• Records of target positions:
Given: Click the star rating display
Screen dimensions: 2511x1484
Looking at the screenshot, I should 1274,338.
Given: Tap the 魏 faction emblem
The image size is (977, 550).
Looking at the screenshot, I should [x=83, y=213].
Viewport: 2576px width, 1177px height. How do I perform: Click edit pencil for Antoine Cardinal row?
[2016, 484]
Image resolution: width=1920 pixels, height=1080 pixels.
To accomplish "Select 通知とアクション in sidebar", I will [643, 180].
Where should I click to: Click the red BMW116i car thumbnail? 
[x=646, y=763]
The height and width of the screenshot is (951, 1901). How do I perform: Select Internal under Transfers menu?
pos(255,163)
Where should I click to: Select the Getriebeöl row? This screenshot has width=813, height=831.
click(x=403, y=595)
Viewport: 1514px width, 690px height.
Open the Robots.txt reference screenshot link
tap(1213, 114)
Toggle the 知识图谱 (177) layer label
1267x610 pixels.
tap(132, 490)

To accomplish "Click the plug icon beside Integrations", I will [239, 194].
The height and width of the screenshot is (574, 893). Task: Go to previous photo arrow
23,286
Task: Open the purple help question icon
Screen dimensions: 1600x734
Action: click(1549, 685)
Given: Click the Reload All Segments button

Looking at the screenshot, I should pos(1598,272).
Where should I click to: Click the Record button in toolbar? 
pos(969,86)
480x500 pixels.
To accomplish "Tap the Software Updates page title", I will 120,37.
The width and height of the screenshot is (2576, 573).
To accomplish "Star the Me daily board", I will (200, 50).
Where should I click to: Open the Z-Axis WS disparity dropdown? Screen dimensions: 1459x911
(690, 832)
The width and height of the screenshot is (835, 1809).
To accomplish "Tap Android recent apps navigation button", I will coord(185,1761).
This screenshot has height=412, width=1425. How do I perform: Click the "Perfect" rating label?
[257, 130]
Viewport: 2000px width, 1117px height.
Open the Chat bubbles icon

• Task requirements: Copy the records from their start through the line that contains "Looking at the screenshot, I should [x=83, y=213].", keeping every line as it appears.

• Response to the exercise:
Given: Click the star rating display
Screen dimensions: 2511x1484
Looking at the screenshot, I should 1274,338.
Given: Tap the 魏 faction emblem
The image size is (977, 550).
Looking at the screenshot, I should [x=83, y=213].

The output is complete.